[PATCH v4 0/2] Improve the dev coredump for gfx job timeout scenario

AMD-GFX Archive on lore.kernel.org
 help / color / mirror / Atom feed

* [PATCH v4 0/2] Improve the dev coredump for gfx job timeout scenario
@ 2024-08-21  8:38 Trigger.Huang
  2024-08-21  8:38 ` [PATCH v4 1/2] drm/amdgpu: skip printing vram_lost if needed Trigger.Huang
  2024-08-21  8:38 ` [PATCH v4 2/2] drm/amdgpu: Do core dump immediately when job tmo Trigger.Huang
  0 siblings, 2 replies; 5+ messages in thread
From: Trigger.Huang @ 2024-08-21  8:38 UTC (permalink / raw)
  To: amd-gfx; +Cc: sunil.khatri, alexander.deucher, Trigger Huang

From: Trigger Huang <Trigger.Huang@amd.com>

The current dev coredump implementation sometimes cannot fully satisfy customer's requirements due to:
1, dev coredump is called in GPU reset function, so if GPU reset is disabled, the dev coredump is also disabled
2, When job timeout happened, the dump GPU status will be happened after a lot of operations, like soft_reset. The concern here is that the status is not so close to the real GPU's error status

The new solution will unconditionally call dev coredump immediately after a job timeout to get a closer representation of GPU's error status

Trigger Huang (2):
  drm/amdgpu: skip printing vram_lost if needed
  drm/amdgpu: Do core dump immediately when job tmo

 .../gpu/drm/amd/amdgpu/amdgpu_dev_coredump.c  | 20 +++---
 .../gpu/drm/amd/amdgpu/amdgpu_dev_coredump.h  |  7 +-
 drivers/gpu/drm/amd/amdgpu/amdgpu_device.c    |  2 +-
 drivers/gpu/drm/amd/amdgpu/amdgpu_job.c       | 68 ++++++++++++++++++-
 4 files changed, 82 insertions(+), 15 deletions(-)

-- 
2.34.1


^ permalink raw reply	[flat|nested] 5+ messages in thread

* [PATCH v4 1/2] drm/amdgpu: skip printing vram_lost if needed
  2024-08-21  8:38 [PATCH v4 0/2] Improve the dev coredump for gfx job timeout scenario Trigger.Huang
@ 2024-08-21  8:38 ` Trigger.Huang
  2024-08-21  8:38 ` [PATCH v4 2/2] drm/amdgpu: Do core dump immediately when job tmo Trigger.Huang
  1 sibling, 0 replies; 5+ messages in thread
From: Trigger.Huang @ 2024-08-21  8:38 UTC (permalink / raw)
  To: amd-gfx; +Cc: sunil.khatri, alexander.deucher, Trigger Huang

From: Trigger Huang <Trigger.Huang@amd.com>

The vm lost status can only be obtained after a GPU reset occurs, but
sometimes a dev core dump can be happened before GPU reset. So a new
argument is added to tell the dev core dump implementation whether to
skip printing the vram_lost status in the dump.
And this patch is also trying to decouple the core dump function from
the GPU reset function, by replacing the argument amdgpu_reset_context
with amdgpu_job to specify the context for core dump.

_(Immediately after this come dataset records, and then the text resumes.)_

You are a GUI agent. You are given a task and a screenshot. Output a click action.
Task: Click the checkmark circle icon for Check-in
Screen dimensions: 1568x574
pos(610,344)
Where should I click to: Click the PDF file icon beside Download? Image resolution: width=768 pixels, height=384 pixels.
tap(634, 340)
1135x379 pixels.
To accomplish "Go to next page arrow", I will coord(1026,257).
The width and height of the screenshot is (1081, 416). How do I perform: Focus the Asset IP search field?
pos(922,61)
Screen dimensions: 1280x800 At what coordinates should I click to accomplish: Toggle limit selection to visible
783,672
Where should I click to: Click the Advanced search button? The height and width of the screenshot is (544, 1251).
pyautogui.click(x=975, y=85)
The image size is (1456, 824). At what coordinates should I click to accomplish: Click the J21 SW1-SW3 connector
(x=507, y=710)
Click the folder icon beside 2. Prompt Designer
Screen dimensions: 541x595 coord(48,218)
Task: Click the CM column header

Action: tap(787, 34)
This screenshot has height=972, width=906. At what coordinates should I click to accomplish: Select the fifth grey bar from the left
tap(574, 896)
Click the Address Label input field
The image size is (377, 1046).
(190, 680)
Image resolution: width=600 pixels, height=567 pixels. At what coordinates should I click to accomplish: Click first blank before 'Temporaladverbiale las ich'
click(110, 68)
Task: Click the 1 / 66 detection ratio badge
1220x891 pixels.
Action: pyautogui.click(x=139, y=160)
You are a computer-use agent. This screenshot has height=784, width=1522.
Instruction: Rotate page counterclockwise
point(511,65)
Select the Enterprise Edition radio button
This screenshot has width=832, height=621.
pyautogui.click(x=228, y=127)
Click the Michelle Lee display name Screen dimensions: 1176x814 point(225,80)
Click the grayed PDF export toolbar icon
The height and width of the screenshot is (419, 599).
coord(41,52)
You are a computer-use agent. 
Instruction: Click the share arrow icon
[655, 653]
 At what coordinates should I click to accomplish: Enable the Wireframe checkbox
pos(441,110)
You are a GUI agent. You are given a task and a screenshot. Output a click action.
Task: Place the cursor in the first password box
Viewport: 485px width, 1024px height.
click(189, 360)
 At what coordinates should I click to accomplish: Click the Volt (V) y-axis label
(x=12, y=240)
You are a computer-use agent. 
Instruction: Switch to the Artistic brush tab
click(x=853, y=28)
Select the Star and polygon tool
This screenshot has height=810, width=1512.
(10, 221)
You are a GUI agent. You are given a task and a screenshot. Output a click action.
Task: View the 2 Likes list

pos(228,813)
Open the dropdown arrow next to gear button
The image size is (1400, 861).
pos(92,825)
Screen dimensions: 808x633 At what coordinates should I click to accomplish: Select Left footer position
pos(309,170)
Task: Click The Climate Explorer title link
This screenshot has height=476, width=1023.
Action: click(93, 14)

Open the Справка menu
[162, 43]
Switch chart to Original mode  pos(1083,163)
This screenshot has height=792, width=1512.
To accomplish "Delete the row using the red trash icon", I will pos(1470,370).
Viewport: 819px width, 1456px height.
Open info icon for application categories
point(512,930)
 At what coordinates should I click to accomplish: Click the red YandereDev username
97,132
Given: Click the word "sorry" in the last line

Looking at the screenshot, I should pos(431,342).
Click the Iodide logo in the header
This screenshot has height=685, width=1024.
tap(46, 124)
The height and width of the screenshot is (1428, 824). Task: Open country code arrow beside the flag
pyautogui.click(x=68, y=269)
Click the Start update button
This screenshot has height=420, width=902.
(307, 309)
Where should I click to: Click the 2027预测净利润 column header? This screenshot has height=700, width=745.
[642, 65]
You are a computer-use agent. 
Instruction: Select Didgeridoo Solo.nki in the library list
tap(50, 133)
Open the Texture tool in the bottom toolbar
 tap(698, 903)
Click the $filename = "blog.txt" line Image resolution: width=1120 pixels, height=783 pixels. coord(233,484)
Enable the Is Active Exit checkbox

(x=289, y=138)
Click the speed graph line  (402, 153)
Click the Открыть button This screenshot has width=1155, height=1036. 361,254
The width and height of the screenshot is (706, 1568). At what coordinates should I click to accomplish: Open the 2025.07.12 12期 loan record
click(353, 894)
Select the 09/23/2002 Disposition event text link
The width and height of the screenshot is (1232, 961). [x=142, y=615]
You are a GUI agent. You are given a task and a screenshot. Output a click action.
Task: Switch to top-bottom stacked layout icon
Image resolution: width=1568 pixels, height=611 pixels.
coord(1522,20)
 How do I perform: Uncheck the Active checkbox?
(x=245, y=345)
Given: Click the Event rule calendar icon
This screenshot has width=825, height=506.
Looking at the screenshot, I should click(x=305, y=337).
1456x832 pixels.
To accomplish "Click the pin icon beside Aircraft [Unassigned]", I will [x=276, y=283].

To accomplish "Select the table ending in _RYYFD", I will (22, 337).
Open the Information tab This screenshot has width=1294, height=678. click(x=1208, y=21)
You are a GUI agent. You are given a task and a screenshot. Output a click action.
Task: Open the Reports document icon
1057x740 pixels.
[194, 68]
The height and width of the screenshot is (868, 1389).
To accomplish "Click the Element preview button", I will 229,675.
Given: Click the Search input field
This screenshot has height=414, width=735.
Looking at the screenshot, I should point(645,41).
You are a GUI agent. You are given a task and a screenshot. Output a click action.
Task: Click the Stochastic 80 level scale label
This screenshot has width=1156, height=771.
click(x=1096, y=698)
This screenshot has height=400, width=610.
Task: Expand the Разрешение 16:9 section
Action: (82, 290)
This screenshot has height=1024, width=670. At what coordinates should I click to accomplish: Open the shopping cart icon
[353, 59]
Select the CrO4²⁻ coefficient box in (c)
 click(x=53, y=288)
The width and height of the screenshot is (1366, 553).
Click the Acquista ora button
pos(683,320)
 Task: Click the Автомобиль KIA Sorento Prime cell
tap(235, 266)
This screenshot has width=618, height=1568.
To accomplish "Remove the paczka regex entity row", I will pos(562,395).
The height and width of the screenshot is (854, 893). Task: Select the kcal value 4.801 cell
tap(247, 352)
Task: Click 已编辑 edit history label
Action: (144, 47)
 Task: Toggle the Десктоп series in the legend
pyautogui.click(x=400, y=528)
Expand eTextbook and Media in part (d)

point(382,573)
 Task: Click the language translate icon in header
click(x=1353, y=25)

V2: Inform user if VRAM lost check is skipped so users don't assume
VRAM wasn't lost (Alex)

Signed-off-by: Trigger Huang <Trigger.Huang@amd.com>
Suggested-by: Alex Deucher <alexander.deucher@amd.com>
---
 .../gpu/drm/amd/amdgpu/amdgpu_dev_coredump.c  | 20 ++++++++++---------
 .../gpu/drm/amd/amdgpu/amdgpu_dev_coredump.h  |  7 +++----
 drivers/gpu/drm/amd/amdgpu/amdgpu_device.c    |  2 +-
 3 files changed, 15 insertions(+), 14 deletions(-)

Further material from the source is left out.